-- Start DATA --

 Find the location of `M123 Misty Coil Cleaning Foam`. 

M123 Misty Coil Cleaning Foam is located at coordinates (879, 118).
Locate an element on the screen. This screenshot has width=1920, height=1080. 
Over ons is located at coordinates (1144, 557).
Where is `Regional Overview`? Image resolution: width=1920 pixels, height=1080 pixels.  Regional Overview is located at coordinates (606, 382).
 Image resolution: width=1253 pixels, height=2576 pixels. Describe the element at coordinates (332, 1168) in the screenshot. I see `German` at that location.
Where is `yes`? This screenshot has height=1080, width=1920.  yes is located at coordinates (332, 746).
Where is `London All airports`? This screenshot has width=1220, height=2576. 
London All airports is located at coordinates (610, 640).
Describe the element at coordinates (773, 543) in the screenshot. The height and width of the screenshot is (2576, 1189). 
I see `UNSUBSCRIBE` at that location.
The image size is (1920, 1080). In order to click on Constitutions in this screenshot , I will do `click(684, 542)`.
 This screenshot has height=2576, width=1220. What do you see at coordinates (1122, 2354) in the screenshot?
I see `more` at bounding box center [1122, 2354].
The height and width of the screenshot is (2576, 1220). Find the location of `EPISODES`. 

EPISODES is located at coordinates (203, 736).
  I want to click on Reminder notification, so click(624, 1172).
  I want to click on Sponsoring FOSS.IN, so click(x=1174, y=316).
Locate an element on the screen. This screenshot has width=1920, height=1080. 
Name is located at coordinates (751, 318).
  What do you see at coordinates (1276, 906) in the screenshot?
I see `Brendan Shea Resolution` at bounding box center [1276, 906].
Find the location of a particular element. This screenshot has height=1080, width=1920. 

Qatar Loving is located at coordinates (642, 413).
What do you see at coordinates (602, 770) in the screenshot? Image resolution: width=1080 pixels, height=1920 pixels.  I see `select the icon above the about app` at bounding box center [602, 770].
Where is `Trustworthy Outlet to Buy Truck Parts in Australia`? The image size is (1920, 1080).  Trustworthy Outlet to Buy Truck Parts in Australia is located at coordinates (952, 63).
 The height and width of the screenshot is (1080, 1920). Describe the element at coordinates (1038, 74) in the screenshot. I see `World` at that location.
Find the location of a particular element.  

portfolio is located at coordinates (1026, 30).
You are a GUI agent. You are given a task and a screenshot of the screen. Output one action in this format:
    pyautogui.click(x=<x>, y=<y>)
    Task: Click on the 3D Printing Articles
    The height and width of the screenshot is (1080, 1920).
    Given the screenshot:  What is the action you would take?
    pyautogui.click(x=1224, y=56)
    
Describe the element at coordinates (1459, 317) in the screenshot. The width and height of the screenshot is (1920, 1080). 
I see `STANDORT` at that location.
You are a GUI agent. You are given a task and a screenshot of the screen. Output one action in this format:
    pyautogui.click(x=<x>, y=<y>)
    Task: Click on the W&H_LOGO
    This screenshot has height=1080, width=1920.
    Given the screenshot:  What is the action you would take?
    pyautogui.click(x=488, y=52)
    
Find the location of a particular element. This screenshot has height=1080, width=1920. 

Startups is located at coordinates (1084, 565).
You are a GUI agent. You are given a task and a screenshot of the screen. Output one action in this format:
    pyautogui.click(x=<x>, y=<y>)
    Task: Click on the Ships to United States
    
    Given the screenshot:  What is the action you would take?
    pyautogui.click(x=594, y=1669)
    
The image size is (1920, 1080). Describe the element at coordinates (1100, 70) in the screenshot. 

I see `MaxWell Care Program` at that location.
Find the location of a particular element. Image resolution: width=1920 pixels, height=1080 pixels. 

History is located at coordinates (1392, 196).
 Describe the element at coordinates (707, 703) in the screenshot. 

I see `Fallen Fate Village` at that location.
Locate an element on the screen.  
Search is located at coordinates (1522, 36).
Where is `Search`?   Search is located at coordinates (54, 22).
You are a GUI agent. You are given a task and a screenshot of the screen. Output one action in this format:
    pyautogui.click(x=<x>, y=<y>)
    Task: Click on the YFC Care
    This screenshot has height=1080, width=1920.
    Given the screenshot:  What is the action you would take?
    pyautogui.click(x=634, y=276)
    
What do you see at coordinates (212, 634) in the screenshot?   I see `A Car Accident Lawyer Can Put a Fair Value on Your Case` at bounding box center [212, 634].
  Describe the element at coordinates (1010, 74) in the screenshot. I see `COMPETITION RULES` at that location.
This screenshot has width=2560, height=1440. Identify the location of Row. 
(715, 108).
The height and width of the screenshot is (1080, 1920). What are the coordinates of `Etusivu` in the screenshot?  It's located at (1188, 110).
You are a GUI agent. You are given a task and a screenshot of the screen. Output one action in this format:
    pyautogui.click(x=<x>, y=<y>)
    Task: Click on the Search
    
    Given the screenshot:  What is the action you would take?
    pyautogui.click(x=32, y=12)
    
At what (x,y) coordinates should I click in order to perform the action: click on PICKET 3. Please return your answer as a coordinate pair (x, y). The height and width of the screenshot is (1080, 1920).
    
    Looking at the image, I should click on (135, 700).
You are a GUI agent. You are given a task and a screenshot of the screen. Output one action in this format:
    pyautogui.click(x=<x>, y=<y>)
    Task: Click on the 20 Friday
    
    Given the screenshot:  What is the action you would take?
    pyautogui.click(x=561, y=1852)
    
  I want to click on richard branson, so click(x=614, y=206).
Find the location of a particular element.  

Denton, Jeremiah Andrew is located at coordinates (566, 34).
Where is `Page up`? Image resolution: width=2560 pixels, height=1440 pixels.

-- End DATA --

**TASK**.
Copy all of the lines above verbatim, from first to last.

**ANSWER TO THIS TASK**.
 Find the location of `M123 Misty Coil Cleaning Foam`. 

M123 Misty Coil Cleaning Foam is located at coordinates (879, 118).
Locate an element on the screen. This screenshot has width=1920, height=1080. 
Over ons is located at coordinates (1144, 557).
Where is `Regional Overview`? Image resolution: width=1920 pixels, height=1080 pixels.  Regional Overview is located at coordinates (606, 382).
 Image resolution: width=1253 pixels, height=2576 pixels. Describe the element at coordinates (332, 1168) in the screenshot. I see `German` at that location.
Where is `yes`? This screenshot has height=1080, width=1920.  yes is located at coordinates (332, 746).
Where is `London All airports`? This screenshot has width=1220, height=2576. 
London All airports is located at coordinates (610, 640).
Describe the element at coordinates (773, 543) in the screenshot. The height and width of the screenshot is (2576, 1189). 
I see `UNSUBSCRIBE` at that location.
The image size is (1920, 1080). In order to click on Constitutions in this screenshot , I will do `click(684, 542)`.
 This screenshot has height=2576, width=1220. What do you see at coordinates (1122, 2354) in the screenshot?
I see `more` at bounding box center [1122, 2354].
The height and width of the screenshot is (2576, 1220). Find the location of `EPISODES`. 

EPISODES is located at coordinates (203, 736).
  I want to click on Reminder notification, so click(624, 1172).
  I want to click on Sponsoring FOSS.IN, so click(x=1174, y=316).
Locate an element on the screen. This screenshot has width=1920, height=1080. 
Name is located at coordinates (751, 318).
  What do you see at coordinates (1276, 906) in the screenshot?
I see `Brendan Shea Resolution` at bounding box center [1276, 906].
Find the location of a particular element. This screenshot has height=1080, width=1920. 

Qatar Loving is located at coordinates (642, 413).
What do you see at coordinates (602, 770) in the screenshot? Image resolution: width=1080 pixels, height=1920 pixels.  I see `select the icon above the about app` at bounding box center [602, 770].
Where is `Trustworthy Outlet to Buy Truck Parts in Australia`? The image size is (1920, 1080).  Trustworthy Outlet to Buy Truck Parts in Australia is located at coordinates (952, 63).
 The height and width of the screenshot is (1080, 1920). Describe the element at coordinates (1038, 74) in the screenshot. I see `World` at that location.
Find the location of a particular element.  

portfolio is located at coordinates (1026, 30).
You are a GUI agent. You are given a task and a screenshot of the screen. Output one action in this format:
    pyautogui.click(x=<x>, y=<y>)
    Task: Click on the 3D Printing Articles
    The height and width of the screenshot is (1080, 1920).
    Given the screenshot:  What is the action you would take?
    pyautogui.click(x=1224, y=56)
    
Describe the element at coordinates (1459, 317) in the screenshot. The width and height of the screenshot is (1920, 1080). 
I see `STANDORT` at that location.
You are a GUI agent. You are given a task and a screenshot of the screen. Output one action in this format:
    pyautogui.click(x=<x>, y=<y>)
    Task: Click on the W&H_LOGO
    This screenshot has height=1080, width=1920.
    Given the screenshot:  What is the action you would take?
    pyautogui.click(x=488, y=52)
    
Find the location of a particular element. This screenshot has height=1080, width=1920. 

Startups is located at coordinates (1084, 565).
You are a GUI agent. You are given a task and a screenshot of the screen. Output one action in this format:
    pyautogui.click(x=<x>, y=<y>)
    Task: Click on the Ships to United States
    
    Given the screenshot:  What is the action you would take?
    pyautogui.click(x=594, y=1669)
    
The image size is (1920, 1080). Describe the element at coordinates (1100, 70) in the screenshot. 

I see `MaxWell Care Program` at that location.
Find the location of a particular element. Image resolution: width=1920 pixels, height=1080 pixels. 

History is located at coordinates (1392, 196).
 Describe the element at coordinates (707, 703) in the screenshot. 

I see `Fallen Fate Village` at that location.
Locate an element on the screen.  
Search is located at coordinates (1522, 36).
Where is `Search`?   Search is located at coordinates (54, 22).
You are a GUI agent. You are given a task and a screenshot of the screen. Output one action in this format:
    pyautogui.click(x=<x>, y=<y>)
    Task: Click on the YFC Care
    This screenshot has height=1080, width=1920.
    Given the screenshot:  What is the action you would take?
    pyautogui.click(x=634, y=276)
    
What do you see at coordinates (212, 634) in the screenshot?   I see `A Car Accident Lawyer Can Put a Fair Value on Your Case` at bounding box center [212, 634].
  Describe the element at coordinates (1010, 74) in the screenshot. I see `COMPETITION RULES` at that location.
This screenshot has width=2560, height=1440. Identify the location of Row. 
(715, 108).
The height and width of the screenshot is (1080, 1920). What are the coordinates of `Etusivu` in the screenshot?  It's located at (1188, 110).
You are a GUI agent. You are given a task and a screenshot of the screen. Output one action in this format:
    pyautogui.click(x=<x>, y=<y>)
    Task: Click on the Search
    
    Given the screenshot:  What is the action you would take?
    pyautogui.click(x=32, y=12)
    
At what (x,y) coordinates should I click in order to perform the action: click on PICKET 3. Please return your answer as a coordinate pair (x, y). The height and width of the screenshot is (1080, 1920).
    
    Looking at the image, I should click on (135, 700).
You are a GUI agent. You are given a task and a screenshot of the screen. Output one action in this format:
    pyautogui.click(x=<x>, y=<y>)
    Task: Click on the 20 Friday
    
    Given the screenshot:  What is the action you would take?
    pyautogui.click(x=561, y=1852)
    
  I want to click on richard branson, so click(x=614, y=206).
Find the location of a particular element.  

Denton, Jeremiah Andrew is located at coordinates (566, 34).
Where is `Page up`? Image resolution: width=2560 pixels, height=1440 pixels.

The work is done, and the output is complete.